**Records shown**
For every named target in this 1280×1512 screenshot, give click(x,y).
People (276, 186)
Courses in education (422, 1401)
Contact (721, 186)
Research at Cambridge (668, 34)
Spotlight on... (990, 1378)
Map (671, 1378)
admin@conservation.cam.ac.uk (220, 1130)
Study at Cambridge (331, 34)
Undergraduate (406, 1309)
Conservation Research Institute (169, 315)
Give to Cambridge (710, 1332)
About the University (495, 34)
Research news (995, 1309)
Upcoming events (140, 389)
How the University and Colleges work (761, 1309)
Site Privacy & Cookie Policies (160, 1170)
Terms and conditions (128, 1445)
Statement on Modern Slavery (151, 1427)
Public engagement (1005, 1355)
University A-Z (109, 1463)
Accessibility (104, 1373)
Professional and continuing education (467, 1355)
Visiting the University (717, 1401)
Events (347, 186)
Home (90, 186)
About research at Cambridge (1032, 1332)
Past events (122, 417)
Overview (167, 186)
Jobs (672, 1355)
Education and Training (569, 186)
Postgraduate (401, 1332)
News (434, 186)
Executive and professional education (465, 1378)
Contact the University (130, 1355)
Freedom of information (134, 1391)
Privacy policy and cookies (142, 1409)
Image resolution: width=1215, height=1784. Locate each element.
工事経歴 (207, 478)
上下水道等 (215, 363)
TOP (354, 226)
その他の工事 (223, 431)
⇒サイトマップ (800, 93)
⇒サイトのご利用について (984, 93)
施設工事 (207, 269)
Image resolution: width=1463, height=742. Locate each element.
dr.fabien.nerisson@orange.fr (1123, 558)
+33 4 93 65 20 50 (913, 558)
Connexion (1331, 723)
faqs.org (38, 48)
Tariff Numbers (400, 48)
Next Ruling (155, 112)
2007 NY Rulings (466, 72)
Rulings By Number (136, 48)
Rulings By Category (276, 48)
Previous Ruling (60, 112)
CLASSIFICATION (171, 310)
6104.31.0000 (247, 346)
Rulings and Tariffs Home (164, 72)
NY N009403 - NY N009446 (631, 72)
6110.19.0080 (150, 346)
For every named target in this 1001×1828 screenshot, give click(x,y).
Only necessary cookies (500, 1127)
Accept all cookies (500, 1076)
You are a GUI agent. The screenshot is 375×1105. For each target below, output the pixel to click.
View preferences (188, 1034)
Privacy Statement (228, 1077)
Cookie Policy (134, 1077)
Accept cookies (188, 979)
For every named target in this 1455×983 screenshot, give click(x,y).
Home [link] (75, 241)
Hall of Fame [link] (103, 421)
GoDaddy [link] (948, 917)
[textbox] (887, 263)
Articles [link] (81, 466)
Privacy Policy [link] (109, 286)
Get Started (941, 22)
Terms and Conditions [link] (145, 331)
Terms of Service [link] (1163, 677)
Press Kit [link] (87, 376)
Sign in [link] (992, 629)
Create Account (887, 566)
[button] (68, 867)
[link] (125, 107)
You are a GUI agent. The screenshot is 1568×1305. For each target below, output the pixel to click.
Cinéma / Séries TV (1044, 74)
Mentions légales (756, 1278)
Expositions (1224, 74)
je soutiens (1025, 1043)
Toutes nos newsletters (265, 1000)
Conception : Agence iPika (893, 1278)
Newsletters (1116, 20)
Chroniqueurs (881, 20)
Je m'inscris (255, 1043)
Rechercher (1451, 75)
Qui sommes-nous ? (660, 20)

**What you need to do**
Format the data from the line containing "GoDaddy [link] (948, 917)" through the end of the data, both ends included, as a Markdown table with columns Row and Line. Leave out any blank lines.

**Exercise result**
| Row | Line |
|---|---|
| 1 | GoDaddy [link] (948, 917) |
| 2 | [textbox] (887, 263) |
| 3 | Articles [link] (81, 466) |
| 4 | Privacy Policy [link] (109, 286) |
| 5 | Get Started (941, 22) |
| 6 | Terms and Conditions [link] (145, 331) |
| 7 | Terms of Service [link] (1163, 677) |
| 8 | Press Kit [link] (87, 376) |
| 9 | Sign in [link] (992, 629) |
| 10 | Create Account (887, 566) |
| 11 | [button] (68, 867) |
| 12 | [link] (125, 107) |
| 13 | You are a GUI agent. The screenshot is 1568×1305. For each target below, output the pixel to click. |
| 14 | Cinéma / Séries TV (1044, 74) |
| 15 | Mentions légales (756, 1278) |
| 16 | Expositions (1224, 74) |
| 17 | je soutiens (1025, 1043) |
| 18 | Toutes nos newsletters (265, 1000) |
| 19 | Conception : Agence iPika (893, 1278) |
| 20 | Newsletters (1116, 20) |
| 21 | Chroniqueurs (881, 20) |
| 22 | Je m'inscris (255, 1043) |
| 23 | Rechercher (1451, 75) |
| 24 | Qui sommes-nous ? (660, 20) |